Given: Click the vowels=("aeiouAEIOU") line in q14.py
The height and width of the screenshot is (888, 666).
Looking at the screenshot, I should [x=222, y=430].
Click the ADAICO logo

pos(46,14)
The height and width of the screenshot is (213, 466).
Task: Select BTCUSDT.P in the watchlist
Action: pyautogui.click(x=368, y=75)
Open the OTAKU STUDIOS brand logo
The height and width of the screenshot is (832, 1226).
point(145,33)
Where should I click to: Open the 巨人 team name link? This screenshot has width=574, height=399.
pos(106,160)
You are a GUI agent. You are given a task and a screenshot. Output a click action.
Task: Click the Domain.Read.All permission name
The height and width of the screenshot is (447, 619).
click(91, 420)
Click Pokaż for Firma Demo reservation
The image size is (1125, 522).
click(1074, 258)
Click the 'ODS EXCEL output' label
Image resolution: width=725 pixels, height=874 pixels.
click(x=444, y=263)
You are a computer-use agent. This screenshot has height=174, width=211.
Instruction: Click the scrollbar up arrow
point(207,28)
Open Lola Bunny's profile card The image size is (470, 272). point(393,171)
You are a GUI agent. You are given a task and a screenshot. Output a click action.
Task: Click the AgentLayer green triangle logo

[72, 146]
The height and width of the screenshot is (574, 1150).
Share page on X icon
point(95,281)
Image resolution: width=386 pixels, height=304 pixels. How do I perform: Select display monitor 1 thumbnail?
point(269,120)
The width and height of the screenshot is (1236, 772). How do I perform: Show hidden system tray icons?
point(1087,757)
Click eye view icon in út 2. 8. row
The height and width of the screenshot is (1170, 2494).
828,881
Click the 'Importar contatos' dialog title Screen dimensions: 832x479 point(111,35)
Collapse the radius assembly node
====
Reproduce the entire listing above line for line, with no changes.

Given: Click the vowels=("aeiouAEIOU") line in q14.py
The height and width of the screenshot is (888, 666).
Looking at the screenshot, I should [x=222, y=430].
Click the ADAICO logo

pos(46,14)
The height and width of the screenshot is (213, 466).
Task: Select BTCUSDT.P in the watchlist
Action: pyautogui.click(x=368, y=75)
Open the OTAKU STUDIOS brand logo
The height and width of the screenshot is (832, 1226).
point(145,33)
Where should I click to: Open the 巨人 team name link? This screenshot has width=574, height=399.
pos(106,160)
You are a GUI agent. You are given a task and a screenshot. Output a click action.
Task: Click the Domain.Read.All permission name
The height and width of the screenshot is (447, 619).
click(91, 420)
Click Pokaż for Firma Demo reservation
The image size is (1125, 522).
click(1074, 258)
Click the 'ODS EXCEL output' label
Image resolution: width=725 pixels, height=874 pixels.
click(x=444, y=263)
You are a computer-use agent. This screenshot has height=174, width=211.
Instruction: Click the scrollbar up arrow
point(207,28)
Open Lola Bunny's profile card The image size is (470, 272). point(393,171)
You are a GUI agent. You are given a task and a screenshot. Output a click action.
Task: Click the AgentLayer green triangle logo

[72, 146]
The height and width of the screenshot is (574, 1150).
Share page on X icon
point(95,281)
Image resolution: width=386 pixels, height=304 pixels. How do I perform: Select display monitor 1 thumbnail?
point(269,120)
The width and height of the screenshot is (1236, 772). How do I perform: Show hidden system tray icons?
point(1087,757)
Click eye view icon in út 2. 8. row
The height and width of the screenshot is (1170, 2494).
828,881
Click the 'Importar contatos' dialog title Screen dimensions: 832x479 point(111,35)
Collapse the radius assembly node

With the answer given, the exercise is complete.